(Data supplied Opens)

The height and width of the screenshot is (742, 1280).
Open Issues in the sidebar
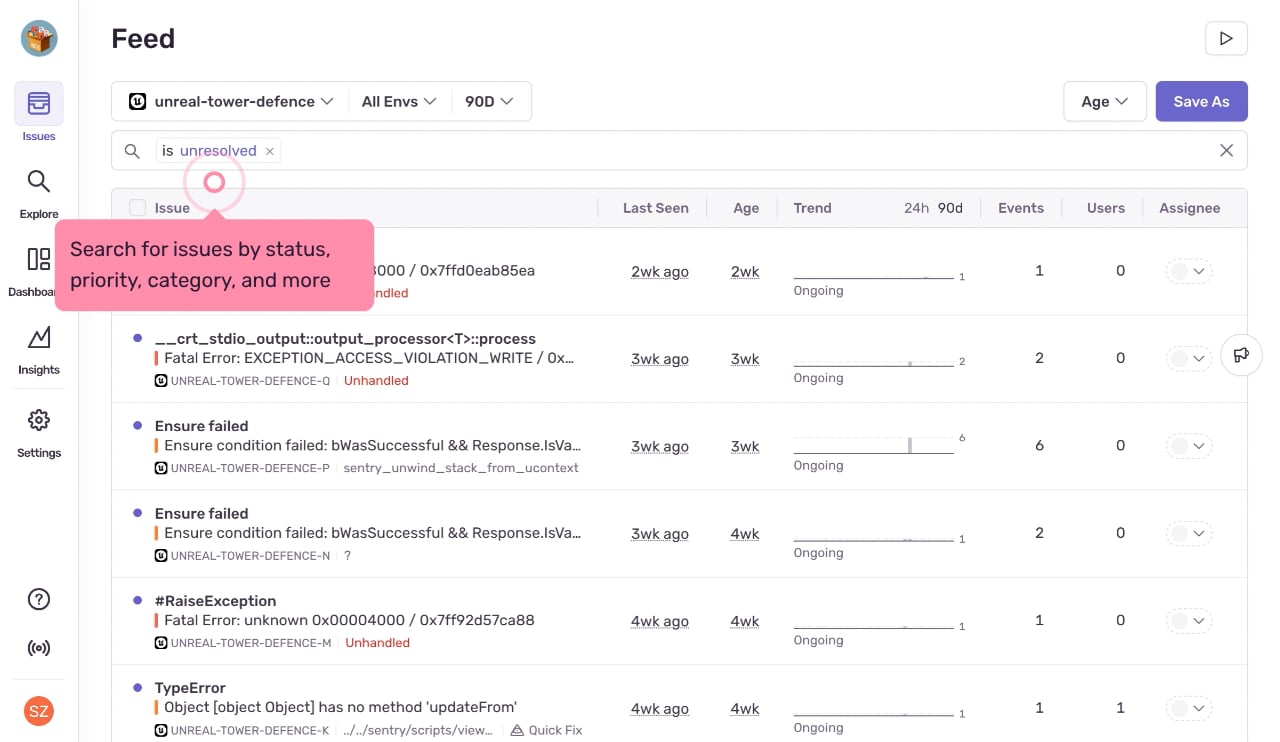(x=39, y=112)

(Data supplied Closes)
(Data supplied Opens)

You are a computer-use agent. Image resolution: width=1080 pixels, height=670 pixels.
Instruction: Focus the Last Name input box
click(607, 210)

(Data supplied Closes)

The problem:
Each line of the data that holds "height" should be copied.

Answer to this problem:
The height and width of the screenshot is (742, 1280).
You are a computer-use agent. Image resolution: width=1080 pixels, height=670 pixels.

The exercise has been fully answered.